Hi! I'm Dan Shure. I write all of the posts and host all of the podcast episodes you'll find on the Evolving SEO blog. Say hello on Twitter @dan_shure!

13 Comments

  • January 23, 2013 Reply

    Kane Jamison

    So, I like the post, and I agree that it’s typically not used to refer to the concept of 80% of results caused by 20% of activities. But, I want to go back to Leo’s comment.

    Your takeaway (which is completely accurate) is that we should be using the Pareto principle to (A) do more of what’s working and (B) do less of what’s not.

    His comment said that they try to focus on doing 80% of what has worked for them in the past and has proven results. To me, this is really the second phase of utilizing the 80/20 principle – implementation of your findings. Figure out which activity causes 80% of your results, and focus more time on that activity. At the same time, they’re recognizing that what has worked for them in the past may not always work, and allowing for that 20% experimental time to find new activities eventually build into their 80% tactics.

    Love the application to your blog content. Brings a couple ideas to mind on how to apply outside of blogging efforts and your other examples that I may share at a later point, but have to simmer on them for a bit.

    • January 26, 2013 Reply

      Dan Shure

      Hey man… yep, absolutely you have to apply what you learn. I just fear that people are going to think 80/20 means “split up your time into 80% of one activity and 20% of another” when it really means “find out what 20% of inputs result in 80% of outputs”. And I fear people miss one of the main points of 80/20 at it’s core – is that you spend lots of time in deep thought and analysis – to only act on the few things that really matter.

      Thanks man… I’d love to hear how you apply it to SEO!

  • January 27, 2013 Reply

    Sahil

    Great post Dan. SEOs should be careful in not applying the 80/20 principle in all aspects of seo. Especially post panda and penguin updates, the webmasters have to be extra careful in not using the 80/20 in old link building tactics (may be spam or grey hat) that once used to work and will never work now as it is considered as a trip to search engine penalty.

  • January 28, 2013 Reply

    Ted Ives

    You can further apply the 80% to the 80%, what you get is 16% of the overall effort gets you 64% of the results. Makes you really think about ROI.

    This sort of thinking applies well to paid search; it doesn’t mean you don’t go after that additional 20% of conversions though, often that 4x extra effort for it is well worth it.

  • March 15, 2017 Reply

    Wesley

    Hey Dan,

    I can’t believe you wrote this article 4 years ago – it genuinely reads like it was written yesterday in terms of how easily applied your strategies are.
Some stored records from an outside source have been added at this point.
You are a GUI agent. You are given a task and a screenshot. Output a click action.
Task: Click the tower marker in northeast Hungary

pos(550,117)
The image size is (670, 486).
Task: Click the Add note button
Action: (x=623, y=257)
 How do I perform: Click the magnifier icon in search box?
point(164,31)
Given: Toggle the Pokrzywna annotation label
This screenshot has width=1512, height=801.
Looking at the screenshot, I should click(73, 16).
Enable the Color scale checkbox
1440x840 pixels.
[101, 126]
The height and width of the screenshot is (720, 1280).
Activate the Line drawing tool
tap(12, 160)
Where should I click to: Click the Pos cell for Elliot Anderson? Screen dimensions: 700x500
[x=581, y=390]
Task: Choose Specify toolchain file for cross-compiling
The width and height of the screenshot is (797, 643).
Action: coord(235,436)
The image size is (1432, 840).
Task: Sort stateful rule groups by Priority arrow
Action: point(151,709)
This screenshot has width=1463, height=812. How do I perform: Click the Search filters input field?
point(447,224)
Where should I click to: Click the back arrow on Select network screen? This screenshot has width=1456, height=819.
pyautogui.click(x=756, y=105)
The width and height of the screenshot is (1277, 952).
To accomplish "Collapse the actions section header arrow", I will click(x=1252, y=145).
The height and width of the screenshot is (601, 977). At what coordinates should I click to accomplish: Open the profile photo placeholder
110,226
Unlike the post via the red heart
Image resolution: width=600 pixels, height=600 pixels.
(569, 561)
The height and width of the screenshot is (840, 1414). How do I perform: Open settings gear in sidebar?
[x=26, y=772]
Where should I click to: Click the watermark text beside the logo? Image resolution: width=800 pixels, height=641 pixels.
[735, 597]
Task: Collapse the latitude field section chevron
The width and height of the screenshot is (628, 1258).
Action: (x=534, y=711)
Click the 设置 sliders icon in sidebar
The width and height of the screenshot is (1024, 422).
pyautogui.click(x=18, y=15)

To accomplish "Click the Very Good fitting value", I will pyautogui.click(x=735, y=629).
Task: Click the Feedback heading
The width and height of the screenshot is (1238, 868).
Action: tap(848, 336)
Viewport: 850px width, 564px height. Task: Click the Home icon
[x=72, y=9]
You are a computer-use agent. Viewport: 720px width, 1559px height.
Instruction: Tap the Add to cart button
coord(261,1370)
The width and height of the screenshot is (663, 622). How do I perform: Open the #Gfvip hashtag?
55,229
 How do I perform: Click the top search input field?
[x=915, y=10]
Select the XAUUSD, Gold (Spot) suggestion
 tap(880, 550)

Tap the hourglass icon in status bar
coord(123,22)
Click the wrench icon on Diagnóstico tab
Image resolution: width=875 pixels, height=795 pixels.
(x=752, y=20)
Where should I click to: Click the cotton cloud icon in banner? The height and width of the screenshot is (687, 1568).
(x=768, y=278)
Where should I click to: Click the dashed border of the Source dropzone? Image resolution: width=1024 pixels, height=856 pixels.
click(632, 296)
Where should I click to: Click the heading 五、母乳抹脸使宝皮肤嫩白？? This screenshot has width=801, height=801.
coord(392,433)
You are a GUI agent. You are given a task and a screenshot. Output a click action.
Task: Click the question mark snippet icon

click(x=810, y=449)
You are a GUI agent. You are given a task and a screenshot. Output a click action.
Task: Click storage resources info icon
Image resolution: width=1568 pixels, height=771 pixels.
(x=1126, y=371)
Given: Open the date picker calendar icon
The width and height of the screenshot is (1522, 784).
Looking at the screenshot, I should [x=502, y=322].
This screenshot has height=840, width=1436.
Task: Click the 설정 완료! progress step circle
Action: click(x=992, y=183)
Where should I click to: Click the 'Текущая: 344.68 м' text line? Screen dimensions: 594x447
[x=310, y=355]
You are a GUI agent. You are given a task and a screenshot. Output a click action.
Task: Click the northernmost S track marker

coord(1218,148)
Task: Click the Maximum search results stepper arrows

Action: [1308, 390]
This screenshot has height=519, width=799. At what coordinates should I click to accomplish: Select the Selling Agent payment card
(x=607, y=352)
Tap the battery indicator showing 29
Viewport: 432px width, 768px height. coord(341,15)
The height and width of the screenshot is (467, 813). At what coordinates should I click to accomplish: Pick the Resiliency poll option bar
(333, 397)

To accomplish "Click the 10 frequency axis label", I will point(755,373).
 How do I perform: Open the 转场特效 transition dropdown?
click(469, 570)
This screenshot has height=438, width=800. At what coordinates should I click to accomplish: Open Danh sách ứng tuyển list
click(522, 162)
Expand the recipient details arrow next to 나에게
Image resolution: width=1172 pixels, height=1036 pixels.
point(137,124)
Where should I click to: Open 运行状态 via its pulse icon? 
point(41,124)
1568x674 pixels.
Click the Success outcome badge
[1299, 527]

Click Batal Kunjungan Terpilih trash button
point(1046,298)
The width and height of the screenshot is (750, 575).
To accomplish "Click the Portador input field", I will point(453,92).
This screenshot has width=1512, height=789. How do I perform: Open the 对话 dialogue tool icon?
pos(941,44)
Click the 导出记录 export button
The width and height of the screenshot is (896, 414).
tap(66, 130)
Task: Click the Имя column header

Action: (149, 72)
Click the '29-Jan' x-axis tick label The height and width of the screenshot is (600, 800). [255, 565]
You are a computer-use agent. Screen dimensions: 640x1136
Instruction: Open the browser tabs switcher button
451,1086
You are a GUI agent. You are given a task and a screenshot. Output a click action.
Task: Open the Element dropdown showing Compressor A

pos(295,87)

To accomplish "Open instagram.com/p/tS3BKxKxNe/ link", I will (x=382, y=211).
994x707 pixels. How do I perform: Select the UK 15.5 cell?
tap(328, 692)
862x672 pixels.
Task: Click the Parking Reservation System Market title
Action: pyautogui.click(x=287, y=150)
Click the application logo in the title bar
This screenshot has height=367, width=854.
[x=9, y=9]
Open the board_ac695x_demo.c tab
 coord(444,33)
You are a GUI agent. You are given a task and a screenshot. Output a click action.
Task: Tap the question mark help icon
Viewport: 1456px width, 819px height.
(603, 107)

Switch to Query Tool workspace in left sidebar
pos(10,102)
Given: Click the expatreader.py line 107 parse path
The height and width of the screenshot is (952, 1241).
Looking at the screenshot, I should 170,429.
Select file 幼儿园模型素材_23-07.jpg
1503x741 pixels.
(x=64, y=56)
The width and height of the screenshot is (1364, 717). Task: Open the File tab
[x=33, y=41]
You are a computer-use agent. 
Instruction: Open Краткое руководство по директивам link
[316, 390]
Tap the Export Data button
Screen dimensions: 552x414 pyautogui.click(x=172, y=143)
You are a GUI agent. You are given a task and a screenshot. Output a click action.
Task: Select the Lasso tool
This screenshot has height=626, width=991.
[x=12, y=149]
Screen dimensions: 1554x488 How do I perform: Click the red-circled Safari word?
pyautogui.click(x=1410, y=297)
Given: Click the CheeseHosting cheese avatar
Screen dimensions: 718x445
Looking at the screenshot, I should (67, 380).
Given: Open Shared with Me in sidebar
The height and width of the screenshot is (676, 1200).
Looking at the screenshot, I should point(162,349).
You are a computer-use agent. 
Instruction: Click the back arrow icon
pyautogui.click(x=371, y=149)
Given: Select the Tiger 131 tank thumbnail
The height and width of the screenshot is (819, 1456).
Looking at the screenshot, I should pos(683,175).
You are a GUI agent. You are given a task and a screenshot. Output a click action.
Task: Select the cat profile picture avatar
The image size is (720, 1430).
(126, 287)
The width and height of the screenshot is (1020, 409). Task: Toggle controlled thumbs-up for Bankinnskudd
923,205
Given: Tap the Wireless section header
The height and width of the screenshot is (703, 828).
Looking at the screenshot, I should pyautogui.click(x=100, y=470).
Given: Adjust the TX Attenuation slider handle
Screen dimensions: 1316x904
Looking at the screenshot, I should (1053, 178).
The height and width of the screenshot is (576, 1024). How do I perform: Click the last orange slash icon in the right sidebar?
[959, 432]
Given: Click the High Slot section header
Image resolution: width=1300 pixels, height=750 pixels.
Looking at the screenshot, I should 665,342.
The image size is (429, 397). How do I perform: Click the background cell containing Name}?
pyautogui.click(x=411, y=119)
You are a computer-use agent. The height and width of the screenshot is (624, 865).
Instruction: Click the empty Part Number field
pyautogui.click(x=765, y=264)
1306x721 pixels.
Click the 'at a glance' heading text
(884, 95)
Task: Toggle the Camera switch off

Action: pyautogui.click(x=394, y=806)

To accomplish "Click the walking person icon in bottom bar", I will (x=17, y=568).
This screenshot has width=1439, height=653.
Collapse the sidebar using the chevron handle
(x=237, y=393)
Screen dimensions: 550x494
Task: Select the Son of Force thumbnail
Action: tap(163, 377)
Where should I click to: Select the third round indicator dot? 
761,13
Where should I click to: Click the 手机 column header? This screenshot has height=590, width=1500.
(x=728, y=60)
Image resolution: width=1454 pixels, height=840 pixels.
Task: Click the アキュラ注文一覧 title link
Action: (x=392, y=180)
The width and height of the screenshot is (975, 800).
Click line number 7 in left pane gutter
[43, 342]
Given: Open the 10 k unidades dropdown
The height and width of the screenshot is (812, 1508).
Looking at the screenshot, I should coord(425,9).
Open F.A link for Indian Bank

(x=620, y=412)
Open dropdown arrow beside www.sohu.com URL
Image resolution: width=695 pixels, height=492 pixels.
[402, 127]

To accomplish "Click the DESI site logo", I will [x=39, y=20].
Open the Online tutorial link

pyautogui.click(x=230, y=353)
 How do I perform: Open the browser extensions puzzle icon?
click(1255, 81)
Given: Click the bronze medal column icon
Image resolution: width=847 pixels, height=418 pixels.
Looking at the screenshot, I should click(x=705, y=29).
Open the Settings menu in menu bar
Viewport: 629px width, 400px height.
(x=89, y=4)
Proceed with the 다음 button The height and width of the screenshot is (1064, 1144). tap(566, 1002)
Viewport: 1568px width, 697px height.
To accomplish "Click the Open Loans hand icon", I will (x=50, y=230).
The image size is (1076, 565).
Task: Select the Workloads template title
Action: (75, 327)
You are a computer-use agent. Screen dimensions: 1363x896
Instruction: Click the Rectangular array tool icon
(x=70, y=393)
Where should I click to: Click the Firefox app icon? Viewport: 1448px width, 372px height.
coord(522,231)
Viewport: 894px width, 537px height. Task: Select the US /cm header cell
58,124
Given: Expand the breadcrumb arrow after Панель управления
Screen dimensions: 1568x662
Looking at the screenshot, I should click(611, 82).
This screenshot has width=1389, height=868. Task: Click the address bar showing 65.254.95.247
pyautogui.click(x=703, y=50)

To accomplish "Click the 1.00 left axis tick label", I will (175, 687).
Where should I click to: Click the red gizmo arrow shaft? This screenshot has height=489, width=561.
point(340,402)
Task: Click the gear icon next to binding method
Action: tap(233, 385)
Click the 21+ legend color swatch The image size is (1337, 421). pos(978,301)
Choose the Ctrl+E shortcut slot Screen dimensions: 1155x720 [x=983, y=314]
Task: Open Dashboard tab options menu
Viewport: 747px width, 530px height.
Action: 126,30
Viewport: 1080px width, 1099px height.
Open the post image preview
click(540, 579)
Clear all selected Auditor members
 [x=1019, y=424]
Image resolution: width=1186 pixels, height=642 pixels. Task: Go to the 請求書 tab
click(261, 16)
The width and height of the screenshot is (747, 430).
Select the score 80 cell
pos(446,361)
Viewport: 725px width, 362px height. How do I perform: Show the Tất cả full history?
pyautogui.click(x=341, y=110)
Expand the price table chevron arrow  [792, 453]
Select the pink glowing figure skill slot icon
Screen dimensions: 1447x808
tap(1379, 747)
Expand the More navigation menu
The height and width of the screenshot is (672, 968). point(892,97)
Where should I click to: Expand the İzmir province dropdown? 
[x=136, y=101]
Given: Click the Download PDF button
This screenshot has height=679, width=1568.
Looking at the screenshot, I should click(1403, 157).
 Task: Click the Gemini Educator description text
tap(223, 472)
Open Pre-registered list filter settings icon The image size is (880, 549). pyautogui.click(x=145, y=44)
Great example of 80/20 in action, in terms of creating that evergreen content 🙂

    A strategy that i’ve been using and getting good results for that i’ll be doubling down on, is building links to my links (lol).

    Basically, our content writers (who are the bomb.com) will write an epic article to help our retailers, and will internally link through to one of our money pages. As i’m sure you’re aware, it’s much easier to get links to blog articles than sales/money pages.

    So once we get some links to those blog articles, we get the most authoritative links and build more links to them! Seems kind of odd, essentially doing someone else’s SEO, but it works! One of the most competitive phrases we are gunning for (gets 20k searches/month) we weren’t even ranking for on Google, like at all. Since implementing this strategy we’ve been slowly climbing and currently sitting at 50th. Nothing to brag about, but good to see gradual improvements!

    The theory is that by having more authority pointing to those links and increasing their Page Authority, that the ‘pagerank’ flows right through to our money page. I.e. have a couple of super authoritative links, rather than loads of average ones, even if they do come from high quality domains.

    Cheers mate, keep up the good work!